Astronomers say they've detected dozens of runaway stars in the Milky Way by capturing images of their bow waves, created as they shove an immense cloud of superheated gas ahead of them while charging through space.
That shock wave creates a brilliantly lighted arc that astronomers have used to identify dozens of the fugitive stars.
Flung out of their own cosmic neighborhood by stellar explosions or by gravity, they can travel at speeds higher than 18 miles per second in relation to their surrounding, astronomers say.
"Some stars get the boot when their companion star explodes in a supernova, and others can get kicked out of crowded star clusters," says doctoral student William Chick from the University of Wyoming in Laramie.
"The gravitational boost increases a star's speed relative to other stars," he explained in presenting a new study at an American Astronomical Society meeting in Florida.
The size and shape of the bow shock depends on both the speed and mass of a runway star, the researchers say.
As an example they cite the massive star Zeta Ophiuchi, possessing a stunning bow shock as it travels through the galaxy at 54,000 mph.
The study team analyzed images captured by two NASA infrared space telescopes, the Wide-field Infrared Survey Explorer, or WISE, and Spitzer Space Telescope.
Surveying the images for the telltale curved red clouds seen in the infrared wavelengths, they say they identified more than 200 candidate bow waves.
Eighty such waves were selected for closer examination by a ground-based infrared telescope in Wyoming to look for stars in the center of each image, Chick says.
"We were surprised to discover that over 95 percent of these stars were, in fact, hot massive stars, as we'd predicted," he says.
While some of the stars were already known from previous studies to be runaways — Zeta Ophiuchi was discovered in the 1970s, and the first bow shocks were identified in the 1980s — many were not, the researchers say.

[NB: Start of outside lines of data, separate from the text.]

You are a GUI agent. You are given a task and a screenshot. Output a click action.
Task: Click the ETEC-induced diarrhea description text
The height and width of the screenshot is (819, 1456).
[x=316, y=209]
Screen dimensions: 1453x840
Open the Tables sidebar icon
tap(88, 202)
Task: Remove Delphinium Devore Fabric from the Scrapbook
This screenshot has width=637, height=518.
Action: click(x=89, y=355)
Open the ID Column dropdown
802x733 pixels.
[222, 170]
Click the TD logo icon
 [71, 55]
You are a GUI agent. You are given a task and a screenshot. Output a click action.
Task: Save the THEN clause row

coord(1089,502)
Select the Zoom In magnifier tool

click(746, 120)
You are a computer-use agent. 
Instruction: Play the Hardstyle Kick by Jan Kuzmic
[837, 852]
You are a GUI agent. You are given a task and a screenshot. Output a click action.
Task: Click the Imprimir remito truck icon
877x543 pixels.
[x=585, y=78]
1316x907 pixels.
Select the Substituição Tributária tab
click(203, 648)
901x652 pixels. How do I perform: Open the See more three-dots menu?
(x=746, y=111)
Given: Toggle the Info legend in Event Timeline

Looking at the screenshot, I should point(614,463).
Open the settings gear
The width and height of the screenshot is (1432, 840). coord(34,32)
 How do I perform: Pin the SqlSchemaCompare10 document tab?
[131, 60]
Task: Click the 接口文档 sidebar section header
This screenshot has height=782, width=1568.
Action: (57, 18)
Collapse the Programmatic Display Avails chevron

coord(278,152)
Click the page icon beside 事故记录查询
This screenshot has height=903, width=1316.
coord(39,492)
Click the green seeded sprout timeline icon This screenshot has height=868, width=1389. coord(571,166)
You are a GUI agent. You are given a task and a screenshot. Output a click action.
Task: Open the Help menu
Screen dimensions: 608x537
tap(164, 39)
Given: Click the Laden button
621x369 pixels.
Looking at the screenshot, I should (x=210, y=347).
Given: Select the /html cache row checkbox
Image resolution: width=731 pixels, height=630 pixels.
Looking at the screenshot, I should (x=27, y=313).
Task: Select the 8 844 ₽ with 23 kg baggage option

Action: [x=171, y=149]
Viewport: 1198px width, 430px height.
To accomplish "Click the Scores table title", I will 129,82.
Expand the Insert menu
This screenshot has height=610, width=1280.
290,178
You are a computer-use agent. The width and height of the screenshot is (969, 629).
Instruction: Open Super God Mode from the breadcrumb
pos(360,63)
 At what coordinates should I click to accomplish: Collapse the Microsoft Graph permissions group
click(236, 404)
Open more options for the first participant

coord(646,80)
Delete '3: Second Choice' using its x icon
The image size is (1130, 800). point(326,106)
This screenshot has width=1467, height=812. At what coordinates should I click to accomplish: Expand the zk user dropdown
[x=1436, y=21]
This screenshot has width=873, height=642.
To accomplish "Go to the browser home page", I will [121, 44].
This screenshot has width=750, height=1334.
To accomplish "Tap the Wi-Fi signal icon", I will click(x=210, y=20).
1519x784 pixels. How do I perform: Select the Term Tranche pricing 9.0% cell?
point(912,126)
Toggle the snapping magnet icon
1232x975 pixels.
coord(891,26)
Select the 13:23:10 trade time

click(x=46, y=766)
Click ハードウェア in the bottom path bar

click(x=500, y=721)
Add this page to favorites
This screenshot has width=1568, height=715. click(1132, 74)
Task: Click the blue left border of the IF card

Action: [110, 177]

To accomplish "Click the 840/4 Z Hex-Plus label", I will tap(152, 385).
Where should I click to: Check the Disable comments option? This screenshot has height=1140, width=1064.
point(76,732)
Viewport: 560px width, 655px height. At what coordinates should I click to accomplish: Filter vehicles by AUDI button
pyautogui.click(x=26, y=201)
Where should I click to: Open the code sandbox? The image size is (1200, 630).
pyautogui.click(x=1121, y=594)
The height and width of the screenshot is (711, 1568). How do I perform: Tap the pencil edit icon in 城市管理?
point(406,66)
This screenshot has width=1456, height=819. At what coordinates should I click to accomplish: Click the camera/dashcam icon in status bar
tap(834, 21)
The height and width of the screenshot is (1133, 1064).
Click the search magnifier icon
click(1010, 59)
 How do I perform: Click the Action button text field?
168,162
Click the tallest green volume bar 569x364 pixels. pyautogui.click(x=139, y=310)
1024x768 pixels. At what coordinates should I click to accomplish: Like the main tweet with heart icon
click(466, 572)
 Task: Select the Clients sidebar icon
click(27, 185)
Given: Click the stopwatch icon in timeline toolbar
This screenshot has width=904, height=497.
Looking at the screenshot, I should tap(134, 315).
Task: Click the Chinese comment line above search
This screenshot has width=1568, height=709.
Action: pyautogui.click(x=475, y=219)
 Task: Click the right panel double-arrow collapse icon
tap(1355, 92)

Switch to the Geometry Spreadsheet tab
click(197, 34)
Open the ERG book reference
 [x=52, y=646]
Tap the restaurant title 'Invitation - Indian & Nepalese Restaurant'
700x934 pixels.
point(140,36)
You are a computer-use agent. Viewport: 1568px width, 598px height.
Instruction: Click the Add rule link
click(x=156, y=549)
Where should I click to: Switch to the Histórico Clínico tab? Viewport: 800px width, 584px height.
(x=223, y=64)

"We are using the bow shocks to find massive and/or runaway stars," says astronomer Henry Kobulnicky, also from the University of Wyoming. "The bow shocks are new laboratories for studying massive stars and answering questions about the fate and evolution of these stars."
There is a lot still unknown about these mysterious stars, Chick says, questions that may be answered with further observations.
"It may be that our Milky Way is, in fact, swarming with these hot, runaway stars," he suggests.